▸ **Work item**:
The line containing "You are a computer-use" and every line after it, through the end of the records below, are to be reproduced exactly, with the pictures left out.

===== Records supplied =====

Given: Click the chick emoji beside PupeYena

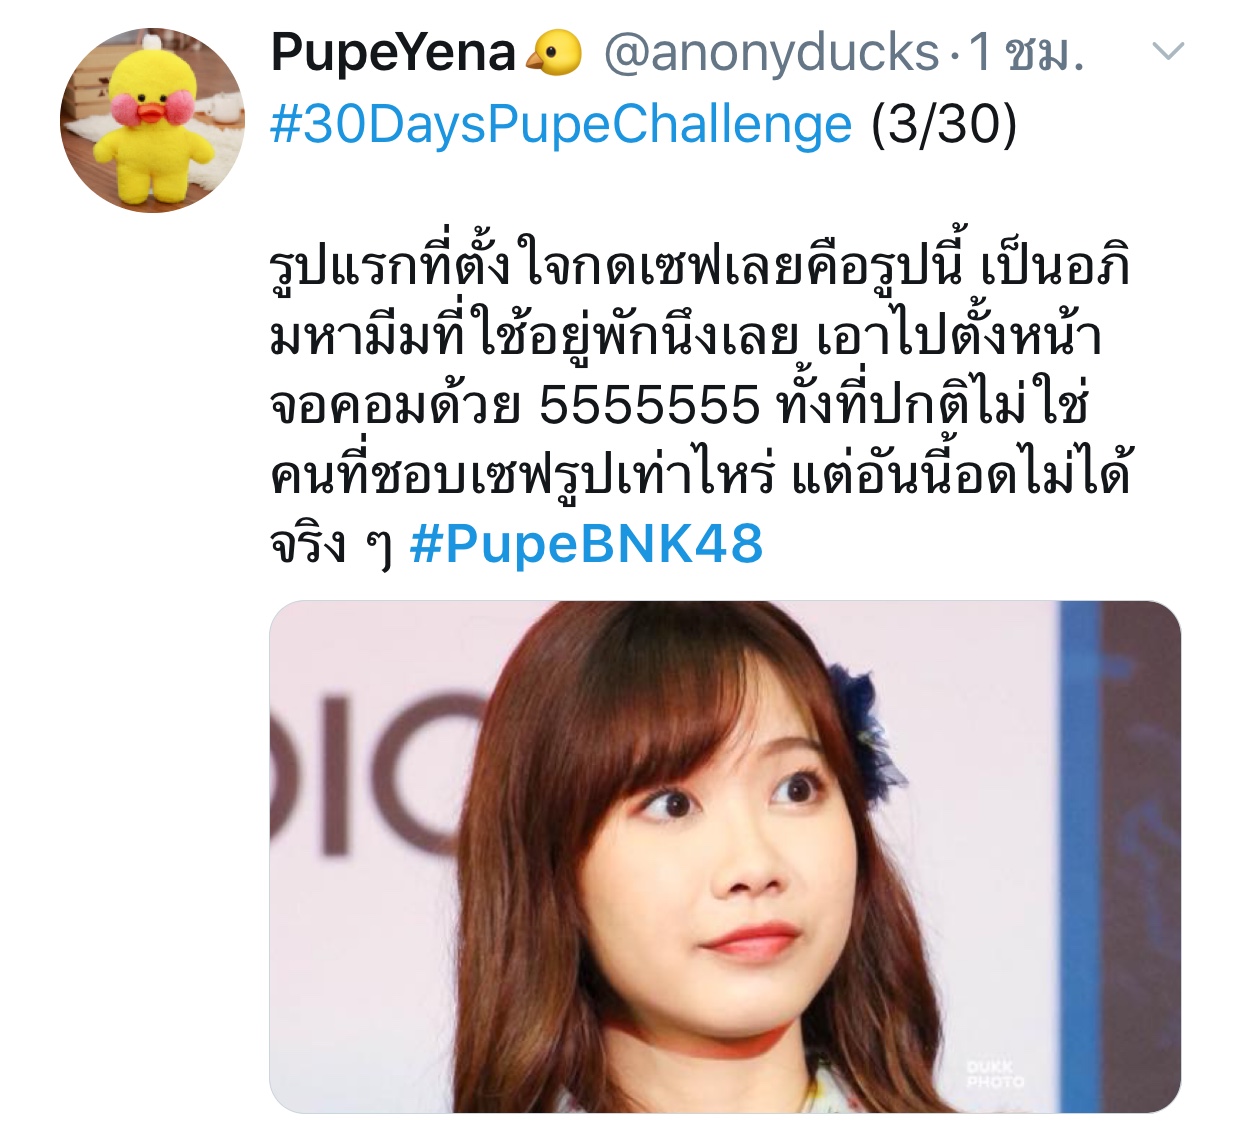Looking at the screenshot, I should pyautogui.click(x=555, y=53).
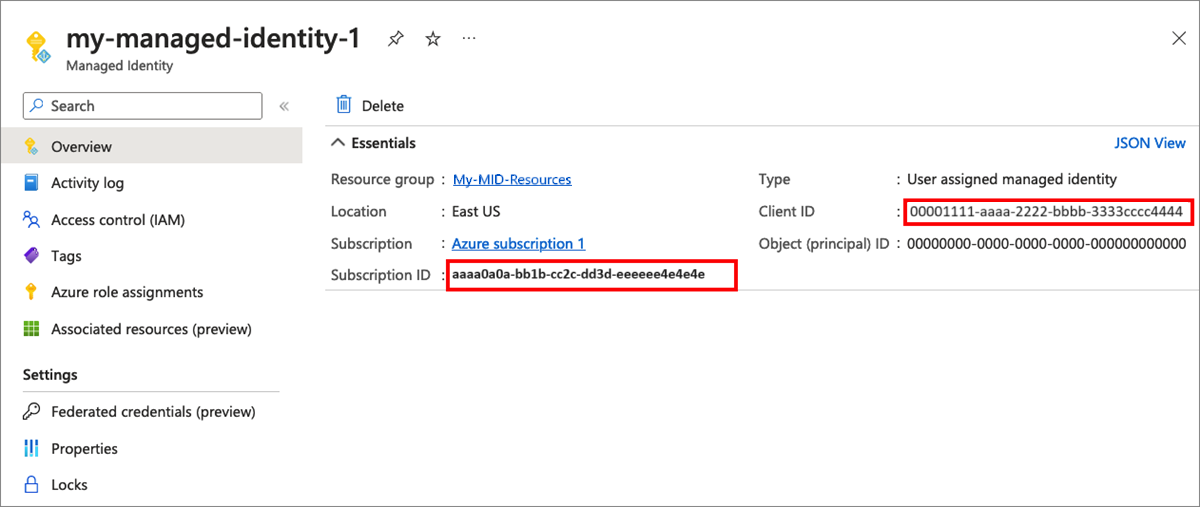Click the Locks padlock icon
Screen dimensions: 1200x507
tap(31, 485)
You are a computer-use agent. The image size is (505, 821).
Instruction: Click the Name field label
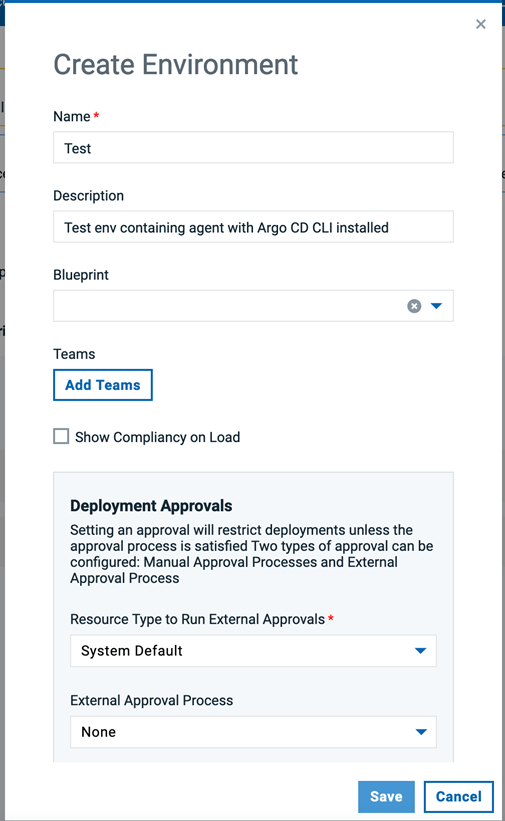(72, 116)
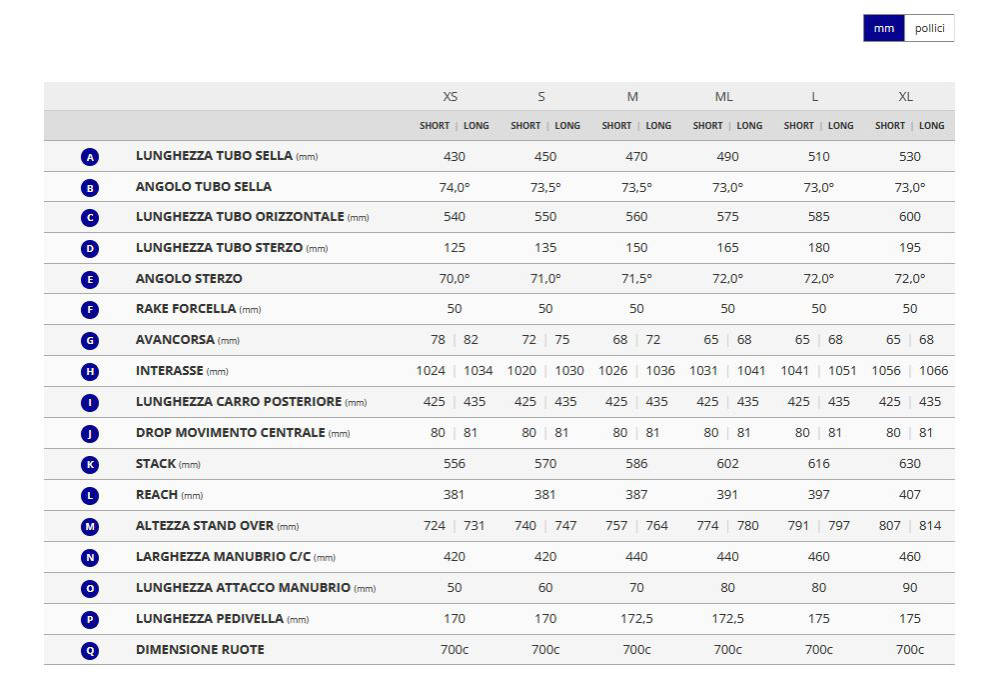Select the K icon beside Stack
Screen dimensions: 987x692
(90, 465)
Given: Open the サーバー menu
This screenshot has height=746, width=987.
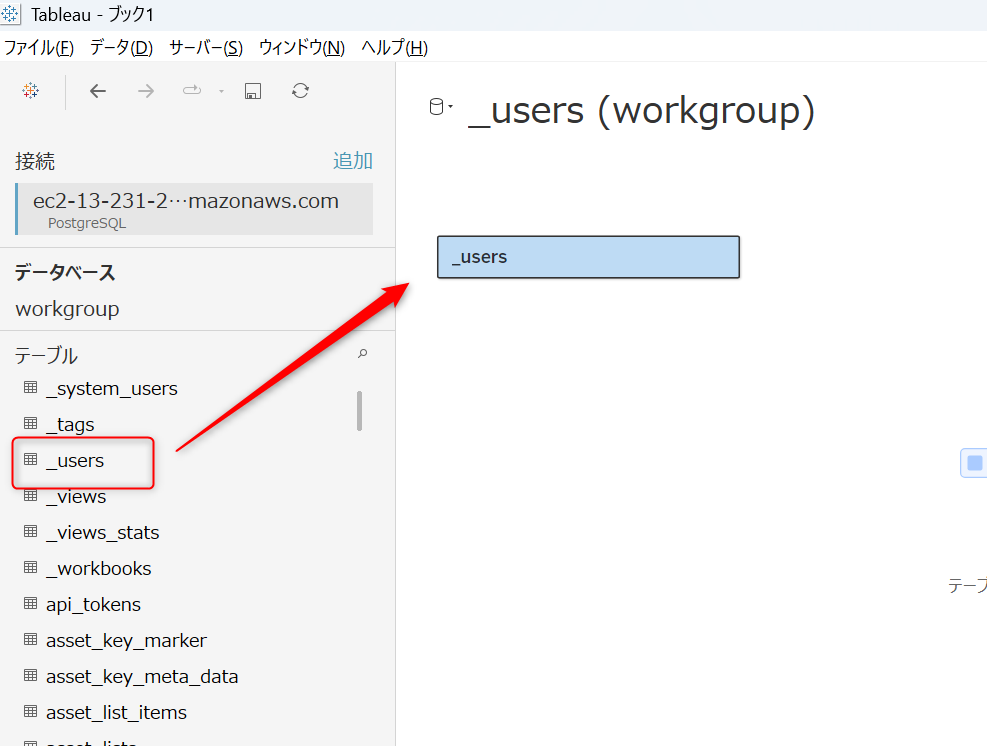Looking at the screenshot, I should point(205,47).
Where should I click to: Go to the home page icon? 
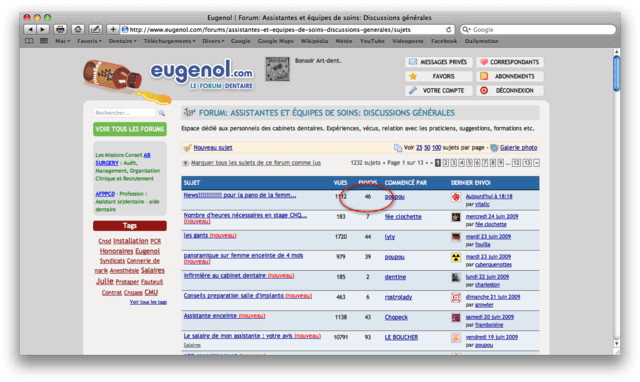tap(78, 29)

=====

▸ **Written solution**:
You are a computer-use agent. The image size is (505, 821).
Instruction: Click the Name field label
(72, 116)
Select the K icon beside Stack
Screen dimensions: 987x692
(90, 465)
Given: Open the サーバー menu
This screenshot has height=746, width=987.
Looking at the screenshot, I should point(205,47).
Where should I click to: Go to the home page icon? 
tap(78, 29)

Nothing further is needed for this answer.